Below is an image from the correct folder – as you can see this version of directEDGAR was created in June 2010.

The filing I am looking for is not there. Another alternative is that I missed that filing when I constructed that version of directEDGAR. However, I am confident that is not the case as we did significant testing to make sure we knew how to capture the filings based on the indexes – that is if a filing was of the type that we wanted and it was listed in the index in that period we captured it.

However if you go to EDGAR right now and access the index (master.idx) for Q2 2007 the filing that is under discussion is listed there.

Does this mean we missed it? No actually the SEC indexes are not static. The EDGAR code platform modifies them frequently.

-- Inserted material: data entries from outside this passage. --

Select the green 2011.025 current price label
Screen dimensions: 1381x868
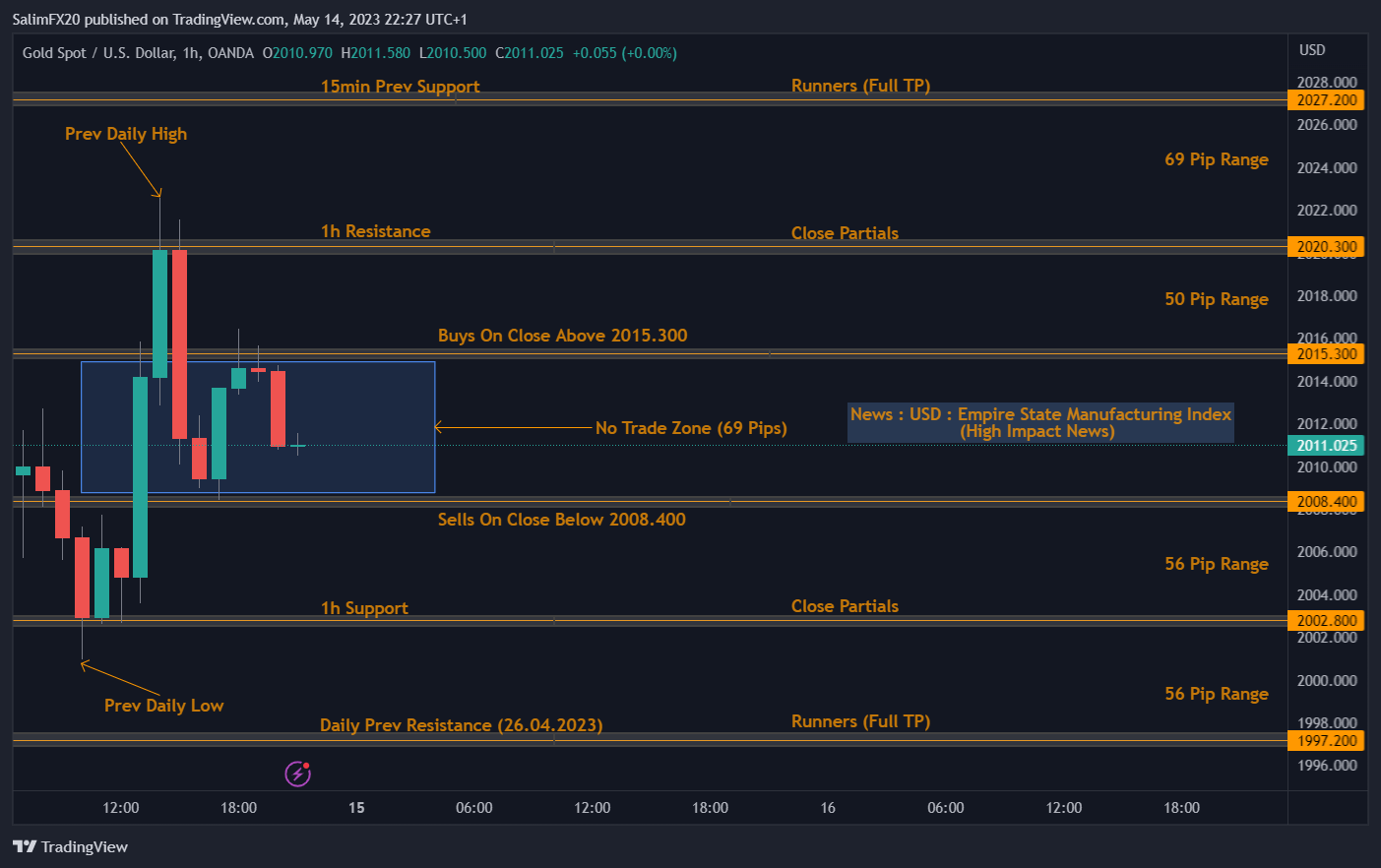coord(1326,445)
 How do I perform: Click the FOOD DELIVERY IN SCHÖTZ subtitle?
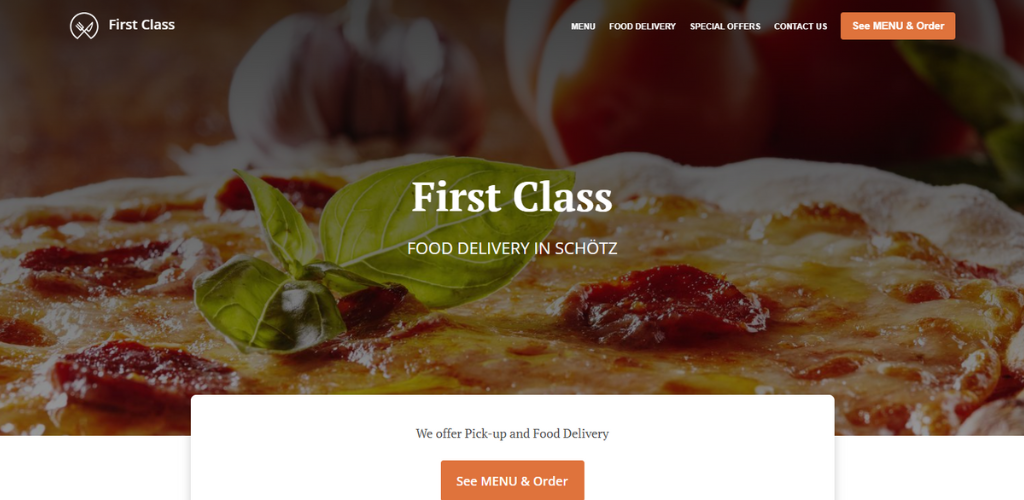click(x=512, y=249)
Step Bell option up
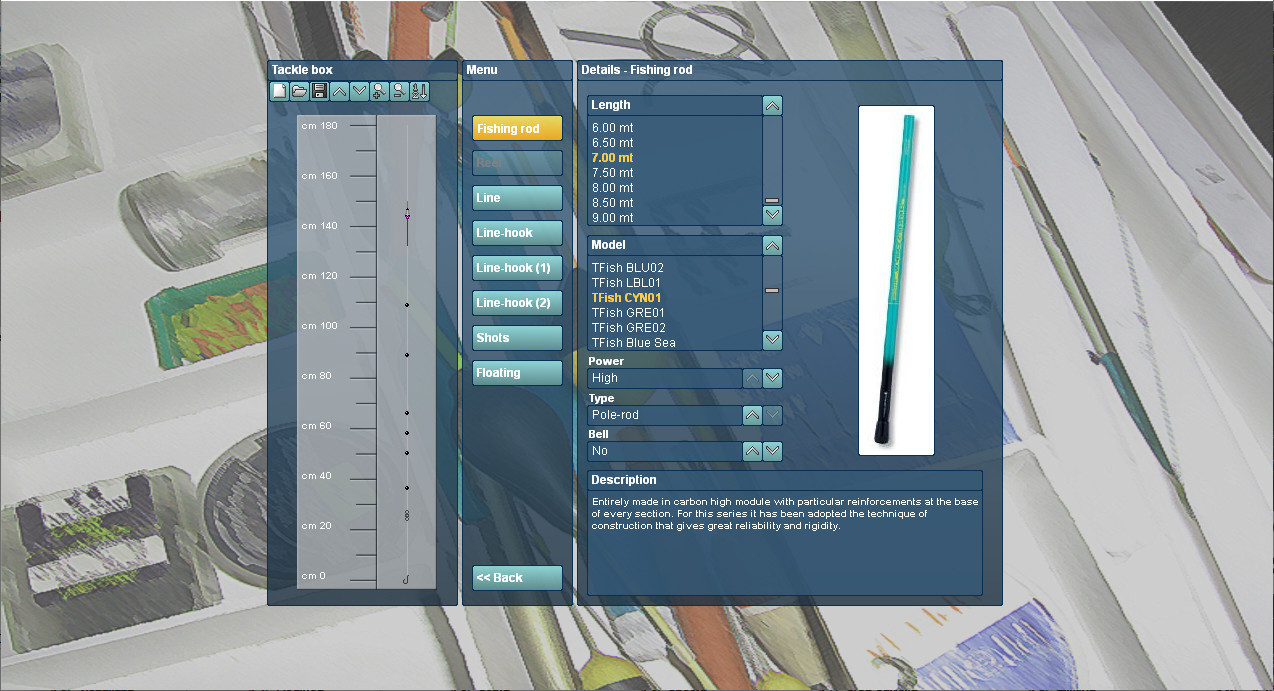 tap(753, 451)
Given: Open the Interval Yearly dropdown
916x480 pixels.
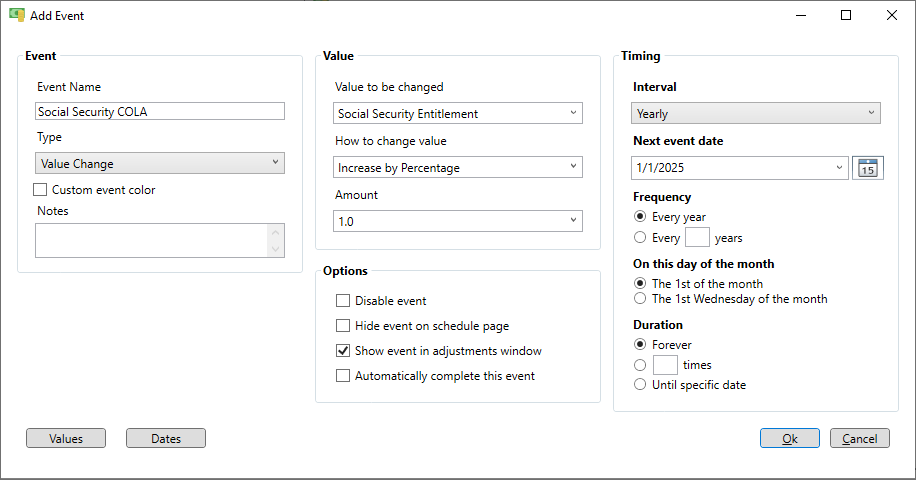Looking at the screenshot, I should [x=756, y=113].
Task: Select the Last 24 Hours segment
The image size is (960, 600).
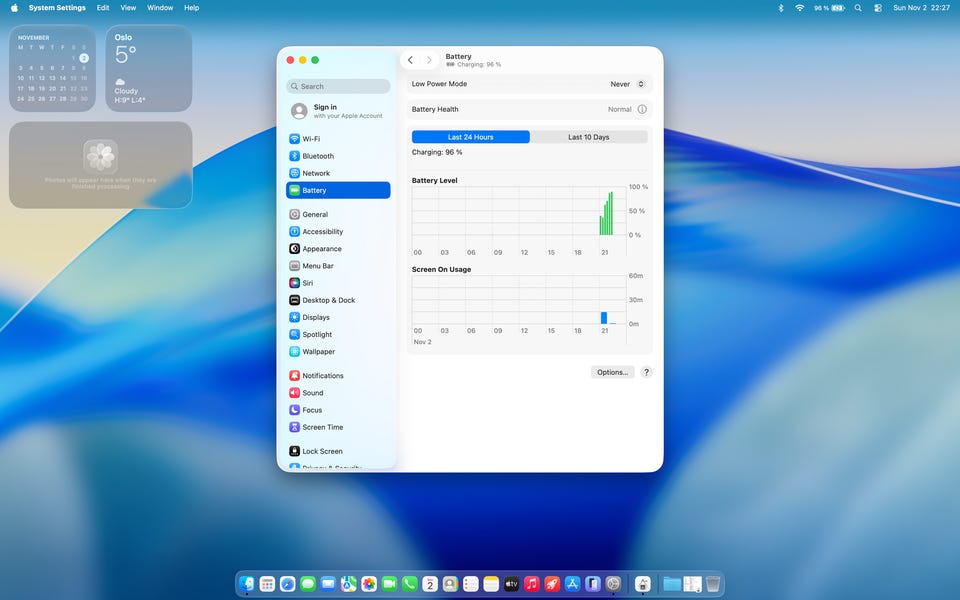Action: pos(470,137)
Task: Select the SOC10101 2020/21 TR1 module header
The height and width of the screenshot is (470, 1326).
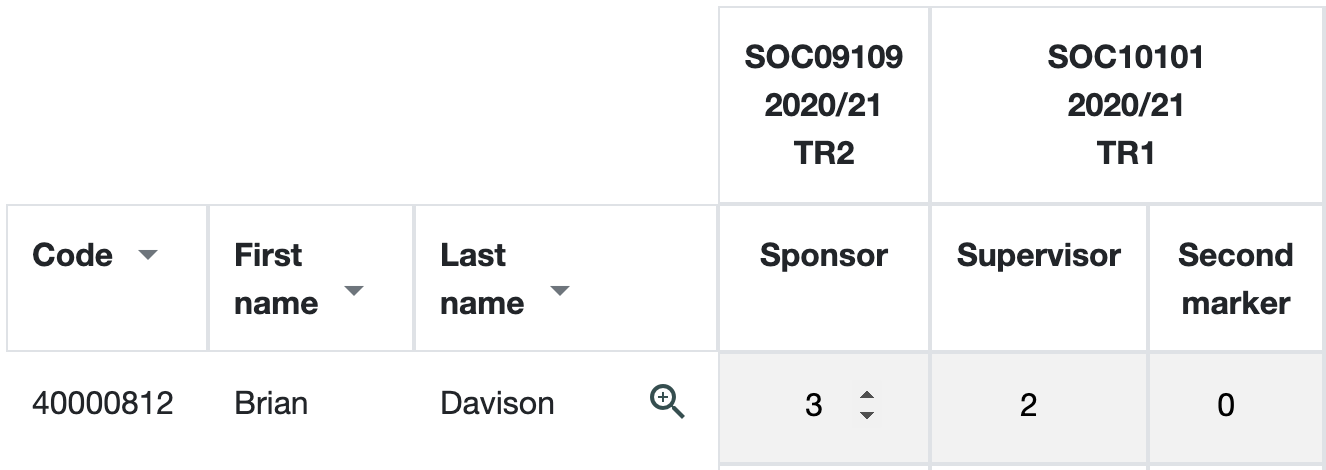Action: [x=1127, y=105]
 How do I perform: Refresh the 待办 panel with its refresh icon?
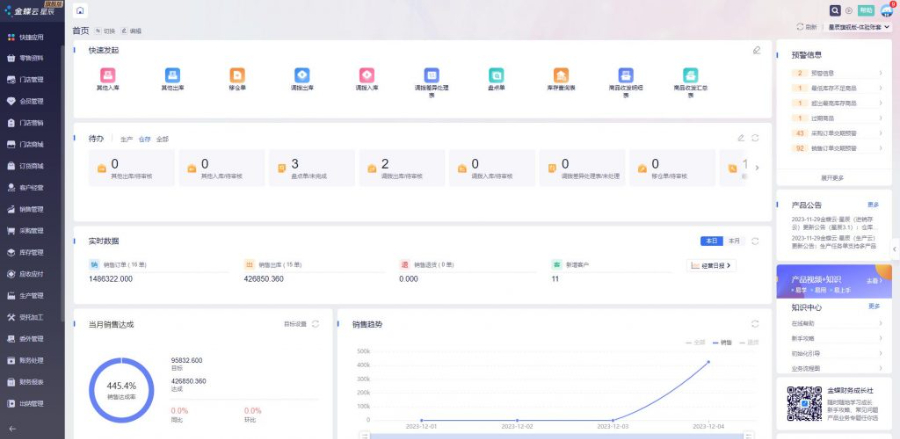755,138
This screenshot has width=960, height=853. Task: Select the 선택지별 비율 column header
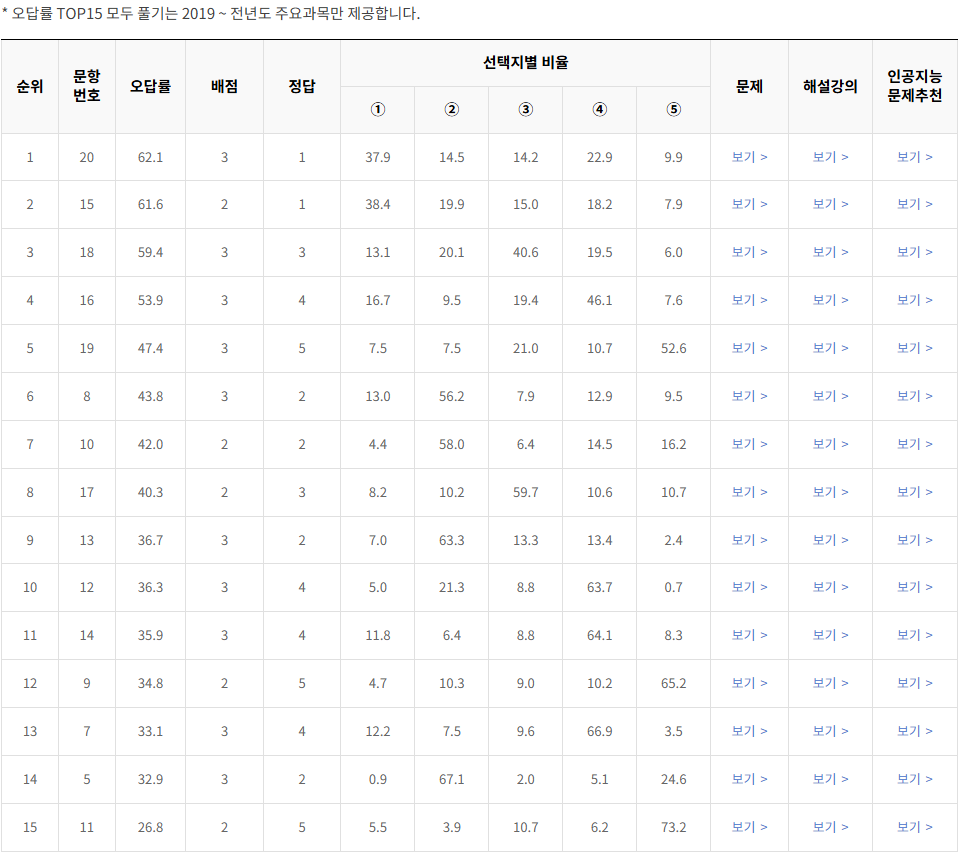coord(524,63)
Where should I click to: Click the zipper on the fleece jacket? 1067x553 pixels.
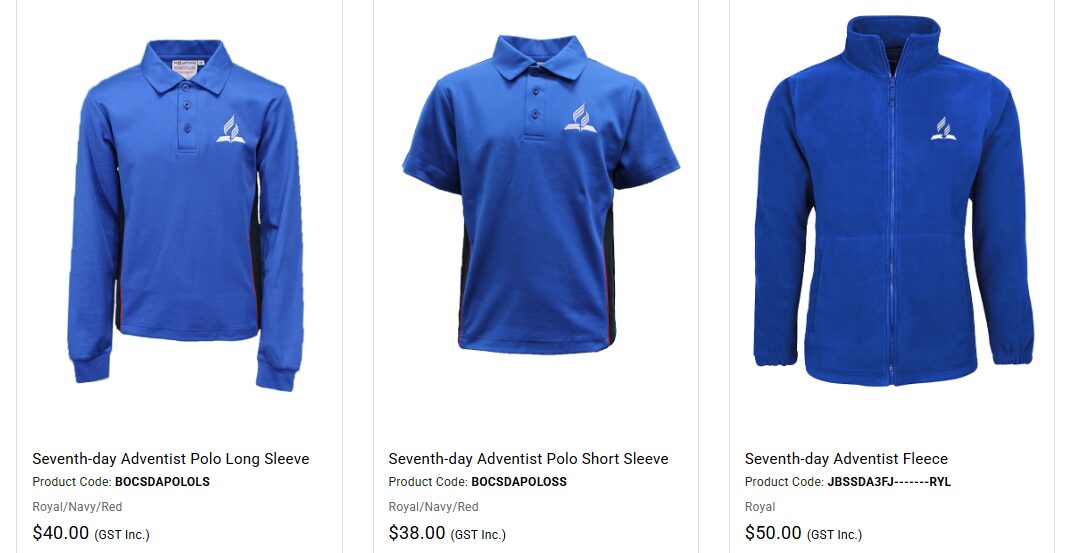click(x=892, y=218)
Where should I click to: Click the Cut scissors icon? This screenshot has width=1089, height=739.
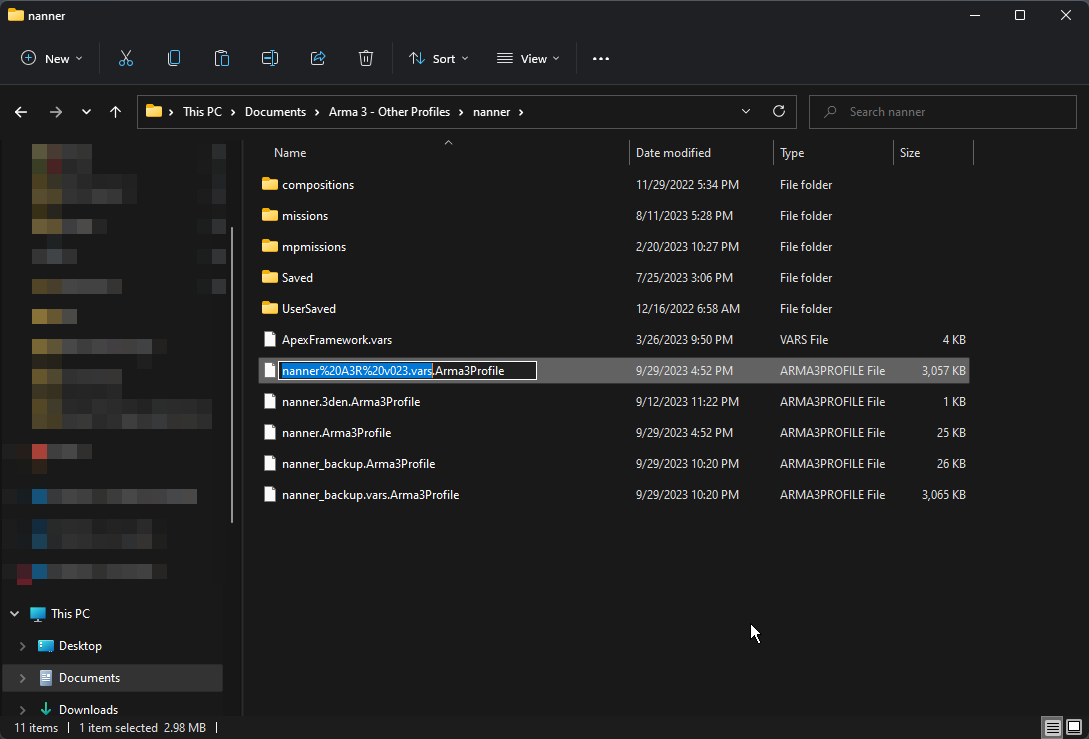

It looks like the Q2/2007 master.idx file (which is the one we use) was last modified in September 2014.

When we do an update we don’t actually pull the latest index. Instead we pull all of the indexes (all the way back to 1993) and compare the new indexes to the last version of the index we have stored in the cloud and then we pull those filings that are not listed in the previous/archive index (no matter the stated filing date). My recollection is that the last update we did there were more than 3,000 filings that have an SEC ‘FILING DATE’ before 12/31/2019 that we had to capture and add to directEDGAR because they were not listed in our last comparison of indexes.

So back to the punch line we were actually not missing any compensation data for this filer. We had comp data from a 10-K/A that was filed in 2007 (RDATE 20070809 which also matches the filing date). The 2012 RDATE comp data we have correctly reports the YEAR (2006) that the data relates to. We have the complete time series of DC data for this registrant so we just have to delete the as reported with RDATE equal to 2012 since it duplicates the data included in the 10-K/A that was disseminated earlier. The filing in question was not available until 2012.

Of course the question is – why was this filing not disseminated until 2012. While I can’t fully answer that question – our research indicates that it is often the case that when one or another of the filings made by the company is under review by the SEC. In this case it seems that the PRE 14 was reviewed and the registrant responded to the points raised by the SEC in a letter associated with the DEF 14A. I can’t conclude anything more. However, I am very confident that the filing was not disseminated until 2012. If I do a search in directEDGAR PROXYMASTER I can find more than 200 filings with an RDATE more than 1,000 days greater than the CDATE (normally on proxy filings the RDATE is before the CDATE). When I spot check these (only 3) I see exactly what I saw with the filings from CIK 3906. Our CDATE matches, the filings were not available on the older version of directEDGAR and there is CORRESP included with the filing.

In summation – EDGAR is a ‘living’ thing. As I noted earlier – when we distributed the last update we identified more than 3,000 filings that were listed in previous indexes but were not in the version of the indexes we accessed in early January.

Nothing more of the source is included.